You could start by setting the "outfile" option to an empty string when creating the cluster object:
makePSOCKcluster("192.168.1.1",user="username",outfile="")
This allows you to see error messages from the workers in your terminal, which will hopefully provide a clue to the problem. If that doesn't help, I recommend using manual mode:
makePSOCKcluster("192.168.1.1",user="username",outfile="",manual=TRUE)
This bypasses ssh, and displays commands for you to execute in order to manually start each of the workers in separate terminals. This can uncover problems such as R packages that are not installed. It also allows you to debug the workers using whatever debugging tools you choose, although that takes a bit of work.
If makePSOCKcluster
doesn't respond after you execute the specified command, it means that the worker wasn't able to connect to the master process. If the worker doesn't display any error message, it may indicate a networking problem, possibly due to a firewall blocking the connection. Since makePSOCKcluster
uses a random port by default in R 3.X, you should specify an explicit value for port and configure your firewall to allow connections to that port.

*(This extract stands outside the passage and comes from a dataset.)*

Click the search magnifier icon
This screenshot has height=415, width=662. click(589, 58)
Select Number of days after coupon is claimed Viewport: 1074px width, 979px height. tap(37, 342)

To test for networking or firewall problems, you could try connecting to the master process using "netcat". Execute makePSOCKcluster
in manual mode, specifying the hostname of the desired worker host and the port on local machine that should allow incoming connections:
> library(parallel)
> makePSOCKcluster("node03", port=11234, manual=TRUE)
Manually start worker on node03 with
'/usr/lib/R/bin/Rscript' -e 'parallel:::.slaveRSOCK()' MASTER=node01
PORT=11234 OUT=/dev/null TIMEOUT=2592000 METHODS=TRUE XDR=TRUE
Now start a terminal session on "node03" and execute "nc" using the indicated values of "MASTER" and "PORT" as arguments:
node03$ nc node01 11234
The master process should immediately return with the message:
socket cluster with 1 nodes on host ‘node03’
while netcat should display no message, since it is quietly reading from the socket connection.
However, if netcat displays the message:
nc: getaddrinfo: Name or service not known
then you have a hostname resolution problem. If you can find a hostname that does work with netcat, you may be able to get makePSOCKcluster
to work by specifying that name via the "master" option: makePSOCKcluster("node03", master="node01", port=11234)
.
If netcat returns immediately, that may indicate that it wasn't able to connect to the specified port. If it returns after a minute or two, that may indicate that it wasn't able to communicate with specified host at all. In either case, check netcat's return value to verify that it was an error:
node03$ echo $?
1
Hopefully that will give you enough information about the problem that you can get help from a network administrator.